___ Exercise data ___

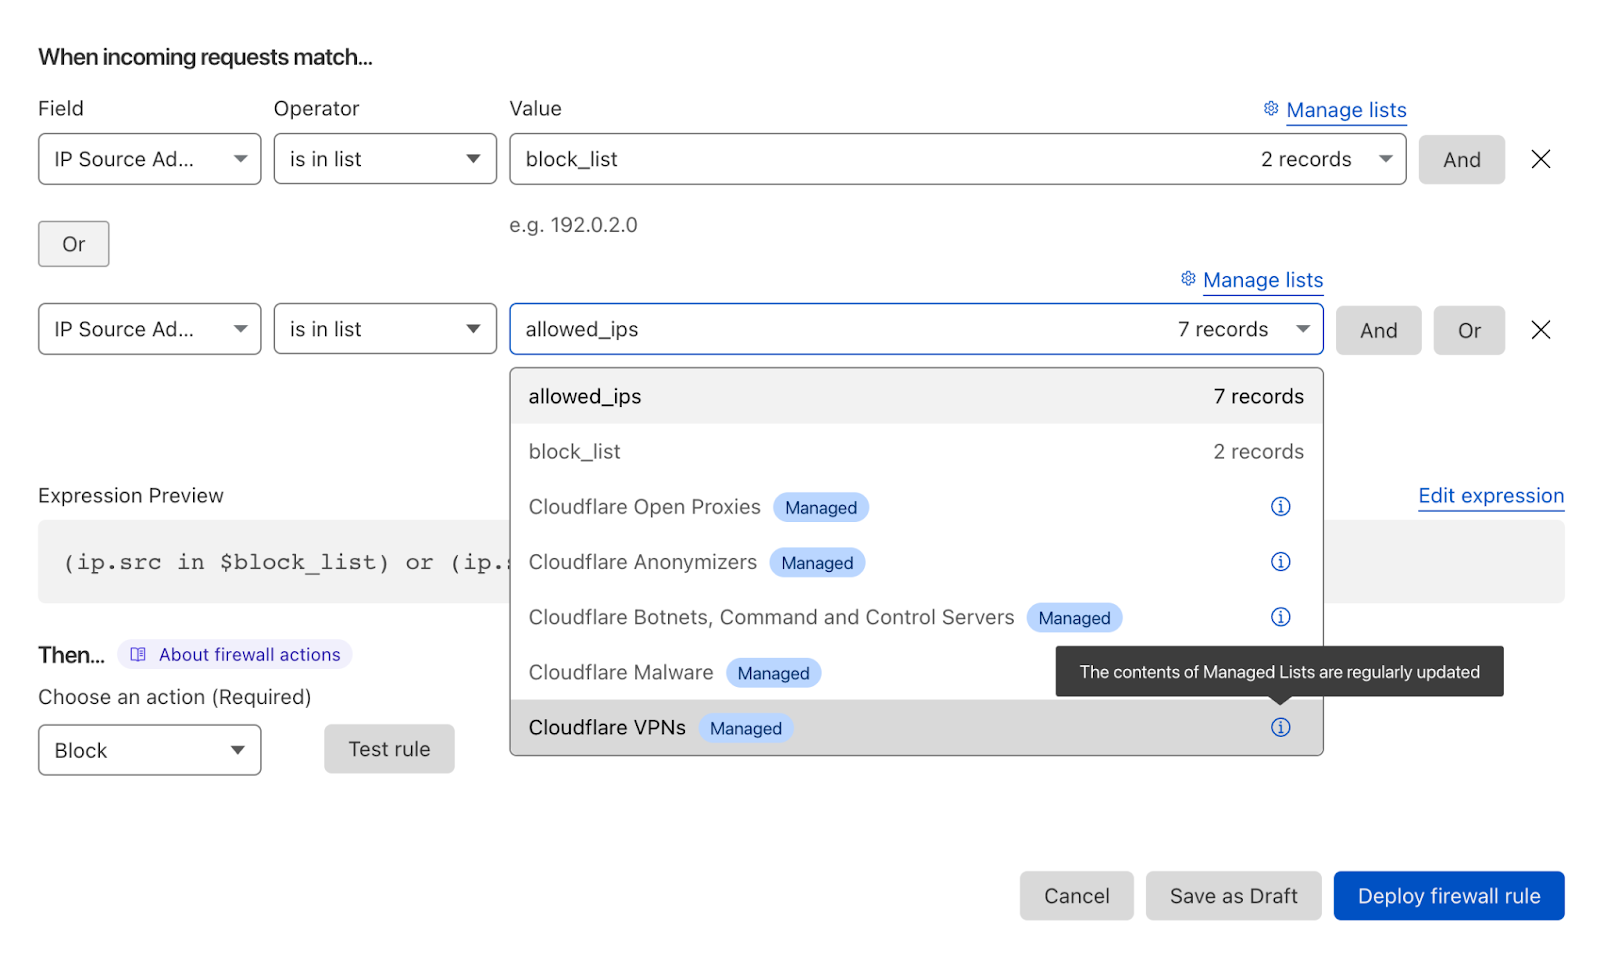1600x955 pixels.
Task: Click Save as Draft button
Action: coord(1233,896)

___
___ Exercise data ___

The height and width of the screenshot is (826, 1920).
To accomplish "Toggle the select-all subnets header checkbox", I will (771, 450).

___
___ Exercise data ___

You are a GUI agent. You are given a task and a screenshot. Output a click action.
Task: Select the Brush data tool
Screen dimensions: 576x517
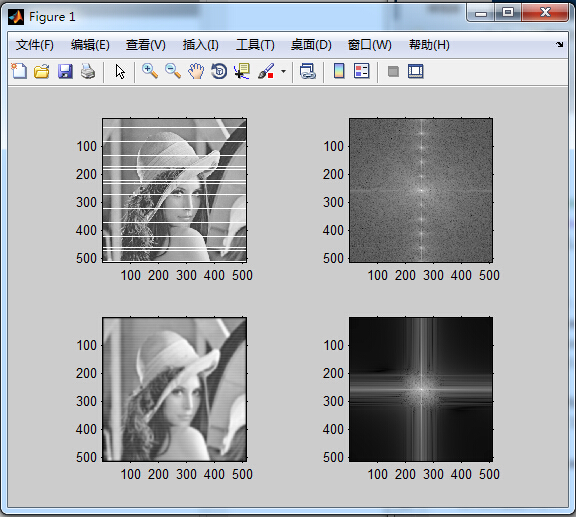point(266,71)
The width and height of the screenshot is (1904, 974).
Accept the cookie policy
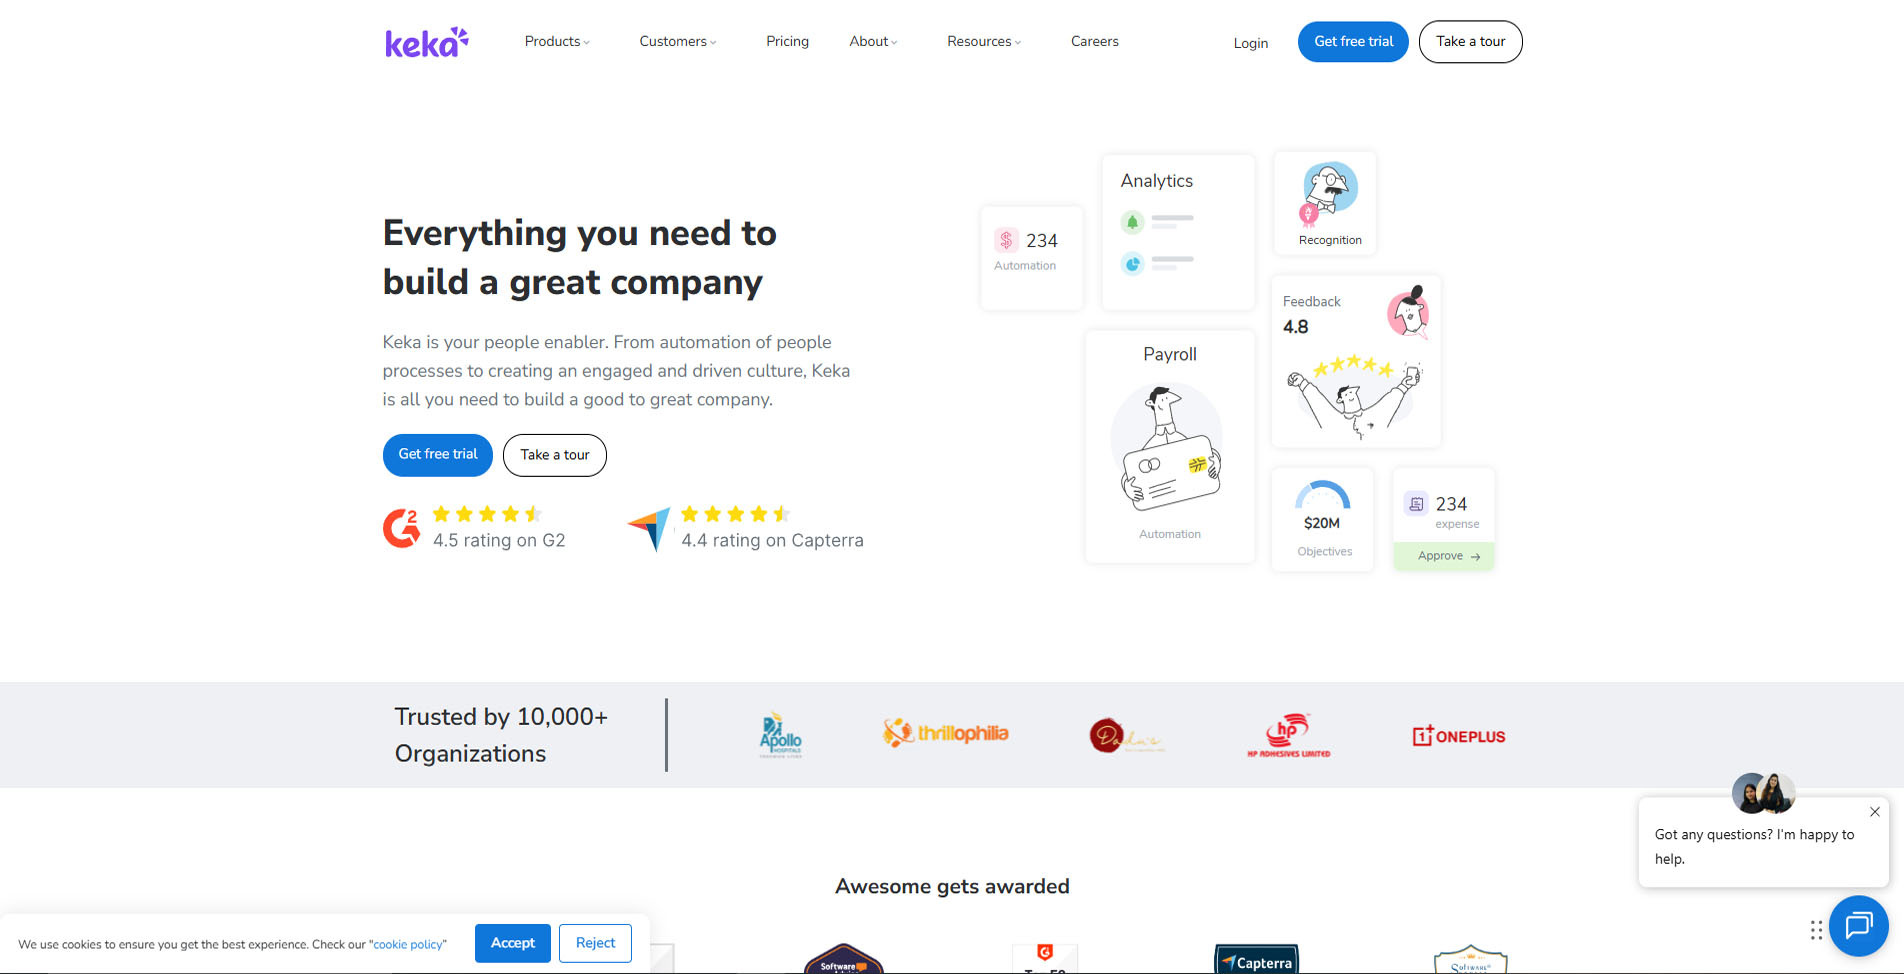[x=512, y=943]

___

- _The task_: Rewrite the rows from the line with "1600x955 pixels." up to and including the line with "Action: coord(1233,896)", swapping "Draft" for "Template" and keeping everything else the same. Leave the pictures out of your answer.

- _Result_:
1600x955 pixels.
Task: Click Save as Template button
Action: coord(1233,896)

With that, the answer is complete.